Penutup
Saudara-saudara, saya sangat bersyukur mempunyai seorang teladan yang hidupnya mempraktekan kedua karakteristik kasih di atas. Saya ingat ketika nenek saya berniat untuk membelikan laptop untuk saya. Dia menabung sedikit demi sedikit dari uang bulanan yang diberikan anaknya sampai uang yang terkumpul itu cukup untuk membelikan saya laptop. Saya tahu bahwa sebenarnya uang yang dia kumpulkan dapat dia gunakan untuk pergi ke dokter dan berobat, tetapi dia sengaja mengumpulkannya supaya saya bisa menjadi mahasiswa yang baik. Nenek saya pasti tahu bahwa saya tidak dapat membalas perbuatannya, tetapi hal itu tidak menyurutkan kasihnya kepada saya. Dia dengan tulus melakukan semua itu.
Selain itu, di dalam keluarga, nenek merupakan orang yang menjadi korban dari kemarahan dari anaknya yang pertama. Saya pernah mendengar anaknya yang pertama memarahi nenek saya. Dia marah bukan karena kesalahan nenek, tetapi karena kesalahan dari adik-adiknya. Dia melampiaskan amarahnya kepada nenek saya. Saudara-saudara, respon nenek saya hanya diam dan menangis. Apakah dia marah? Apakah dia benci? Ternyata tidak! Pada malam harinya ketika nenek saya berdoa, saya kaget ketika dia mendoakan anaknya yang pertama dengan berlinang air mata. Dia hanya bisa menyerahkan kesedihan karena sikap anaknya kepada Tuhan. Di dalam doanya, dia tidak berkata “Tuhan, kutuk anak itu.” Tetapi yang keluar dari mulutnya adalah berkat supaya anaknya itu sadar dan sikapnya berubah.
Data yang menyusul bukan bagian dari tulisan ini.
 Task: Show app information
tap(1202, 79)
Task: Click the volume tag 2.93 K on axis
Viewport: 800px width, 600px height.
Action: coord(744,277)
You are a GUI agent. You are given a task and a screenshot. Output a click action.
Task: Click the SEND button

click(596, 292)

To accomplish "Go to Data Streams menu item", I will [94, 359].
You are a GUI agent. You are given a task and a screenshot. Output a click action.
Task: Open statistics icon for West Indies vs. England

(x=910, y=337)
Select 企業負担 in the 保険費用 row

Saudara-saudara, kasih yang tulus dan tidak membalaskan kejahatan memang bukanlah perkara yang mudah. Banyak pergumulan, dan kesulitan ketika kita mengusahakannya. Tetapi saya yakin Roh Kudus akan menolong dan memampukan kita untuk mengasihi orang lain dengan tulus dan tidak membalaskan kejahatan. Biarlah di dalam kehidupan sehari-hari, kita melaksanakan firman Tuhan ini.
Amin.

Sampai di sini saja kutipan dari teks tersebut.